Embracer, owners of Saints Row, Tomb Raider, Dead Island, and the rights to set games in Tolkien’s Middle-earth, isn’t a very popular video game company these days. After spending a decade, between 2013 and 2023, buying up multiple studios and publishers, and even digging up the remains of THQ, the company partially collapsed following the last-minute cancellation of a $2 billion development deal. Now, after some corporate shuffling, Embracer CEO Phil Rogers hopes players and devs will start trusting the company again, even as he teases that more acquisitions could happen in the future.
In a new interview with The Game Business, Rogers, who joined the company near the tail end of its infamous 2020-to-2023 spending spree, explained that the last few years have been a very “humbling experience.” The company has spent the last few years, since that big deal fell through and everything started going wrong, rearranging its assets, selling off parts of itself, and laying off a ton of people. Now, most of its game studios and publishers are part of Fellowship Entertainment, alongside Embracer’s ownership of the Middle-earth and Lord of the Rings IP, which the studio bought up in 2022.

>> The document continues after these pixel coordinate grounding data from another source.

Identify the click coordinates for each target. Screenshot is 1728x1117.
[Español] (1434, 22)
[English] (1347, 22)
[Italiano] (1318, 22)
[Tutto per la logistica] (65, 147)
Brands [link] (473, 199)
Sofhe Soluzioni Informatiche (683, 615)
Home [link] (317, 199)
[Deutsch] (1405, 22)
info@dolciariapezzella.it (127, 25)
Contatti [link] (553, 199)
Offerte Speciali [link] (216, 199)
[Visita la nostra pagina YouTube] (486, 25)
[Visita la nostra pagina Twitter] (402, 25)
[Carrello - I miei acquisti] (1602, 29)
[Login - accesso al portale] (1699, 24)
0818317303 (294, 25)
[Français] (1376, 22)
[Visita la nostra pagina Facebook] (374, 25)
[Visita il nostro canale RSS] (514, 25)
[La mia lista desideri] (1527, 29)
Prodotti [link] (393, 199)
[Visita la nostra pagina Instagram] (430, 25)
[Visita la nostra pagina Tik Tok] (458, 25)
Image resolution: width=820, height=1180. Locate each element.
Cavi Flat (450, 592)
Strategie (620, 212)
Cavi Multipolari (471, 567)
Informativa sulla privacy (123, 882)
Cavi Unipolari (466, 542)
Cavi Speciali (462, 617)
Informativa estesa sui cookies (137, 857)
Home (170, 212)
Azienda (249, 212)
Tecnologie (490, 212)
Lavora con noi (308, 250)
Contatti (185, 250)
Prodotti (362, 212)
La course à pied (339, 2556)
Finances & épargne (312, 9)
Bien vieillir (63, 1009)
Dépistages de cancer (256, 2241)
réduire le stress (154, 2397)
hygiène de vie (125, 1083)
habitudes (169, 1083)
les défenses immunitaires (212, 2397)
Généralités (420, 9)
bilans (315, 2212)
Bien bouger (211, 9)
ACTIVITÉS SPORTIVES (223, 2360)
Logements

“There’s a lot of reflection on that in terms of how the industry changed and could we have not all predicted this?” said Rogers. “We know we’re on a journey. Internally, it’s about getting in front of [employees] and talking more plainly, which we’ve tried to do. People need to understand what’s going on in the industry, how it impacts us, what we’re doing, what do we want to do more of, perhaps what we want to do less of…so they understand some of the logic.”
As it becomes a more stable company and starts letting its studios have more independence while providing them with the needed resources and access to various IP, like giving Kingdom Come: Deliverance studio Warhorse the chance to make a Lord of the Rings RPG, Rogers seems to hope that Embracer’s image is changing.
“I’d hope trust is improving,” said Rogers. “In the industry, if you poll 100 people [asking] what they think about Embracer…whatever that score is, I want it to be better in a year, two years, five years, and that’s the pragmatism. Lots of companies in this industry have had tough times, and then reset and rethink things, and then improve. We’re absolutely in that camp.”
Embracer ain’t done buying up game companies
Of course, in this same interview with Game Business, Rogers goes on to suggest that Embracer, a company that became hated by many over the last few years after buying up a large chunk of the game industry and handling those assets poorly, is still open to future acquisitions and mergers. However, it would now be done with “learnings.”
“Funding for any [acquisition] would come through organic cash flows, which is really important to mention. The Embracer [segment] has a lot of businesses that have created good positions. Some of them are very specialized. And again, if M&A can help grow those businesses, then it’s in the cards,” said Rogers.
“If you’re making profits, you’re making cash. And that will give us an opportunity to look at M&A as an option.”
You know how Lucy would hold that football and let Charlie Brown try to kick it and would swear she totally wouldn’t yank it away at the last moment? That she was better now, or had learned something, or whatever? That image is popping into my mind as I listen to the CEO of Embracer, of all companies, suggest it wants to buy more companies in the future while telling everyone it has learned and hopes you all trust them more.